According to Paul van der Velpen, the head of Amsterdam’s health service, there should be government-mandated limits on how much sugar can be added to processed foods.
"Just like alcohol and tobacco, sugar is actually a drug," van der Velpen wrote on a Dutch health website. "The use of sugar should be discouraged, and users should be made aware of the dangers.
This may seem exaggerated and far-fetched, but sugar is the most dangerous drug of our time and can still be easily acquired everywhere."
While van der Velpen's comments may sound extreme, they are increasingly being supported by diet and health experts around the world, who point out that heavy sugar consumption leads to diabetes, obesity, cancer, tooth decay and neurological conditions such as dementia, depression and ADHD.
In 2012, New York City Mayor Michael Bloomberg introduced legislation aimed at banning the sale of super-sized sugary sodas in NYC. The proposed soda ban was endorsed by major diet companies such as Weight Watchers and Jenny Craig, and by celebrities including vegan rap mogul Russell Simmons and former U.S. president Bill Clinton.
Throughout the process, Bloomberg was slammed as a fascist who was trying to turn New York City into a "nanny state," but experts like van der Velpen agree that too much sugar has a devastating effect on health and should be drastically limited.
"Health insurers should have to finance [sugar] addiction therapy for their obese clients," he said. "Schools should no longer be allowed to sell sweets and soft drinks. Producers of sports drinks that are bursting with sugar should be sued over misleading advertising."
Van der Velpen pointed to the insidious truth that eating sugar does not produce satiety, but instead fuels an obsessive desire to consume even more sugar.

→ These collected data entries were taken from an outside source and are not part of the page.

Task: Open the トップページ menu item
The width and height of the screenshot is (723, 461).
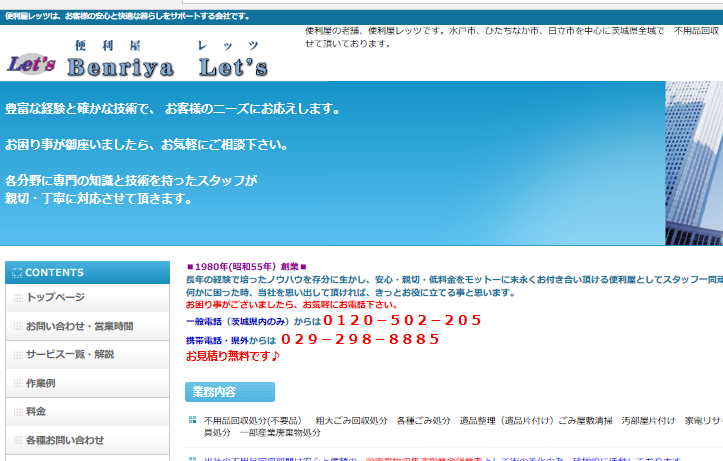Action: click(56, 298)
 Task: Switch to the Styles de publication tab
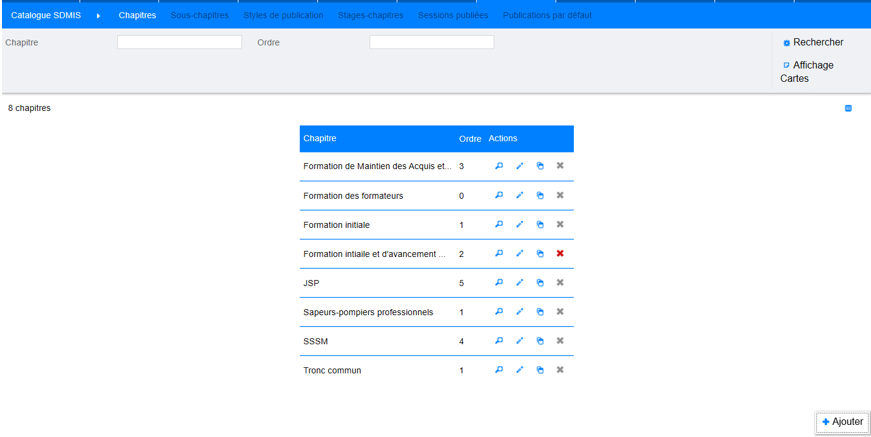[x=283, y=16]
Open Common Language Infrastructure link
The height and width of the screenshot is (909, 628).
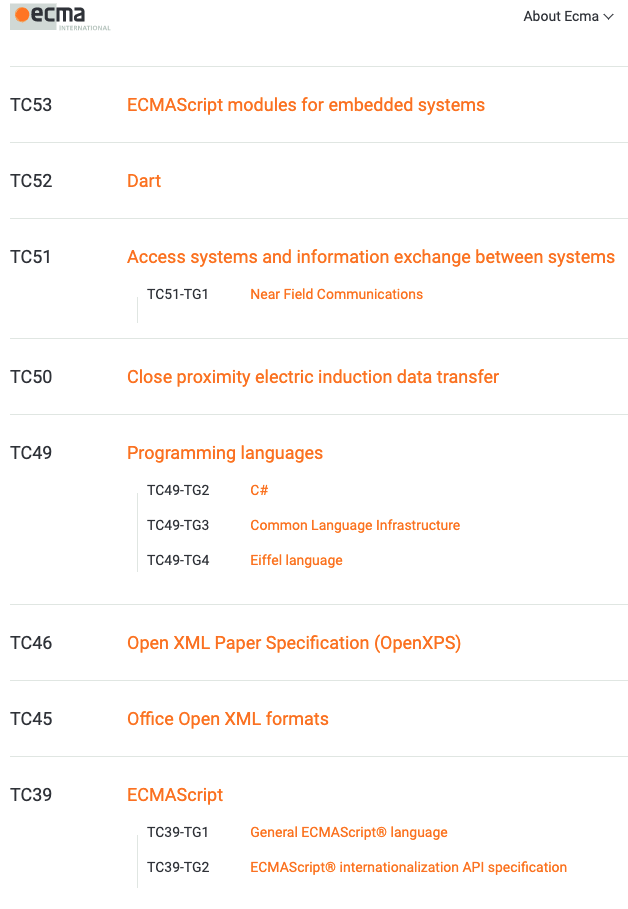tap(355, 525)
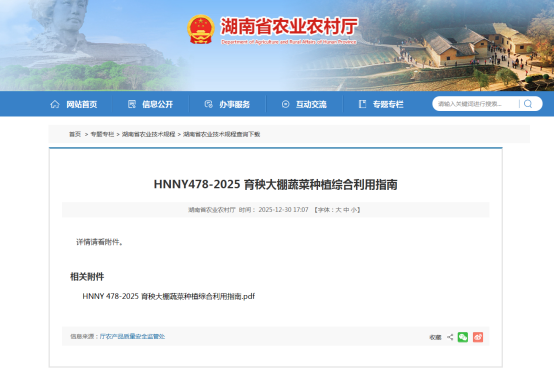Share the article via the Weibo icon
This screenshot has height=371, width=554.
click(x=478, y=337)
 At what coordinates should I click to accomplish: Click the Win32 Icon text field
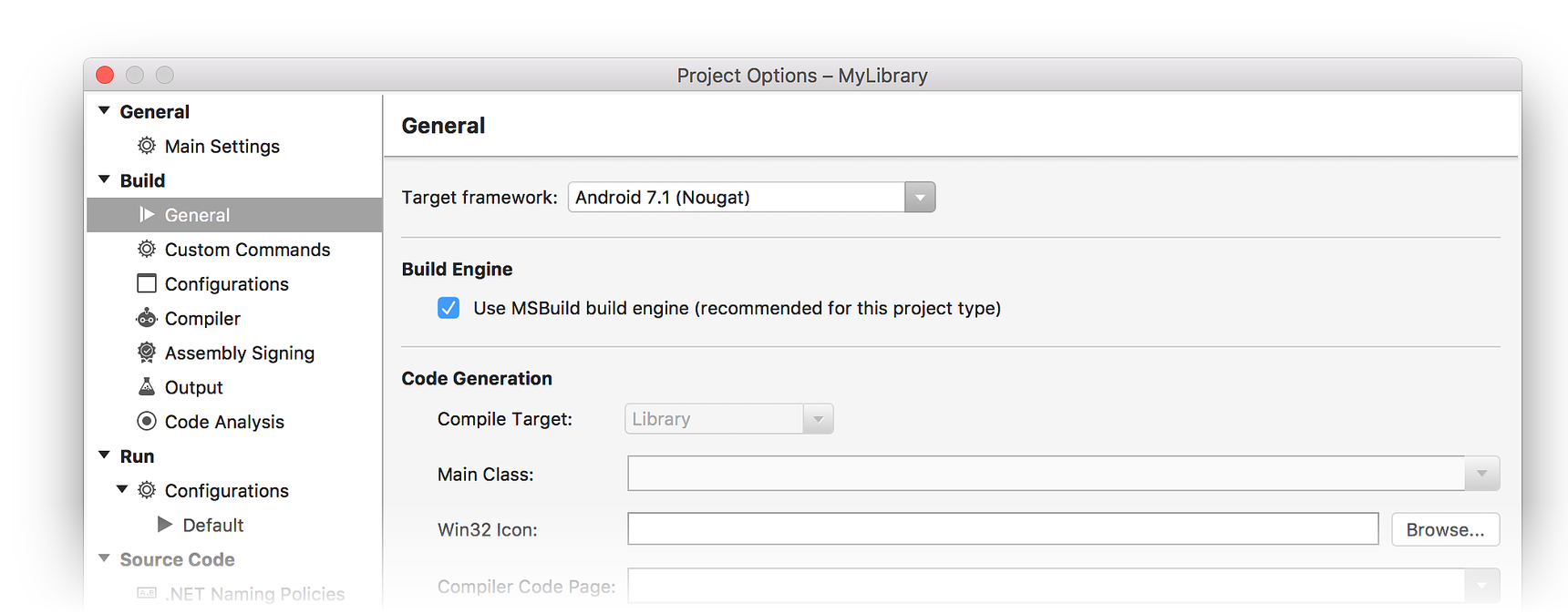[1003, 529]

Whoever uses sugar wants more and more, even when they are no longer hungry Give someone eggs and he'll stop eating at a given time. Give him cookies and he eats on even though his stomach is in pain."
Meanwhile, soda giant Coca-Cola has been rolling out more reduced-sugar soft drinks in response to the alarming obesity epidemic, but its CEO, Muhtar Kent, complained that it was unfair to blame soda manufacturers for the skyrocketing rates of obesity and diabetes.